• [Work request] Find all lines in the listing that include the word "screenshot", then copy them.
** Opening Exercise inputs block **
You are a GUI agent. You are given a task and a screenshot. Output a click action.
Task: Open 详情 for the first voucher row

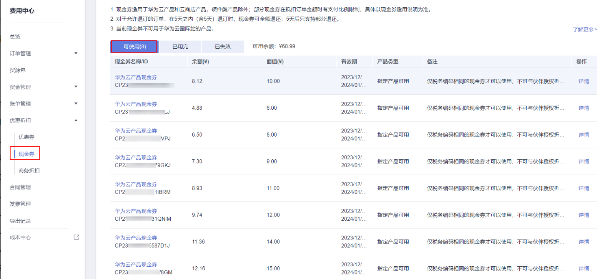click(584, 81)
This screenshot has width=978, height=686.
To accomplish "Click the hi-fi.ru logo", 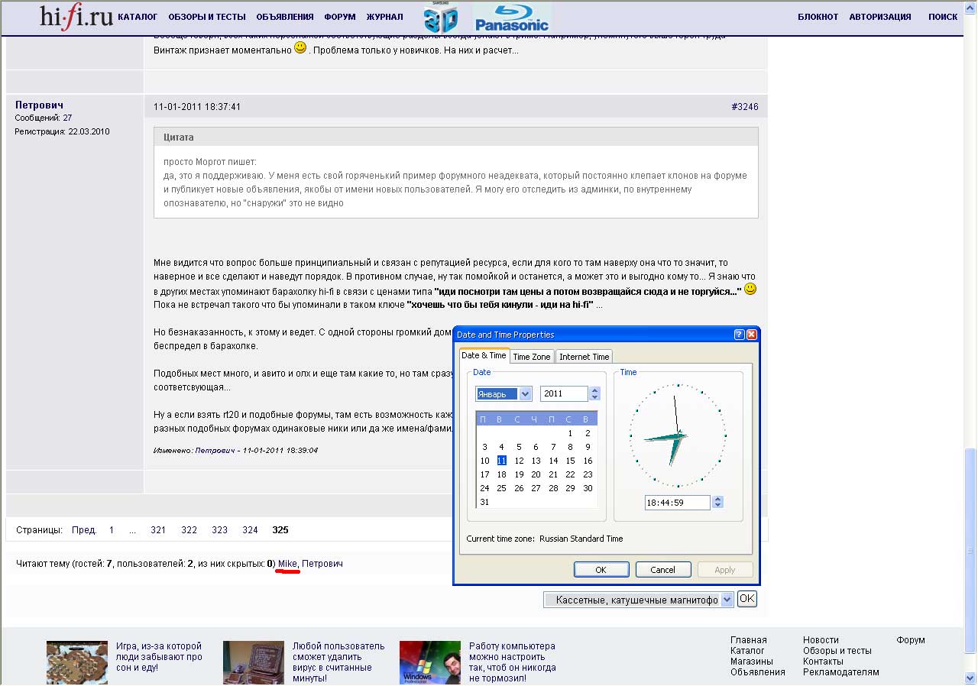I will [x=76, y=17].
** Closing Exercise inputs block **
• [Result of the exercise]
You are a GUI agent. You are given a task and a screenshot. Output a click action.
This screenshot has width=978, height=686.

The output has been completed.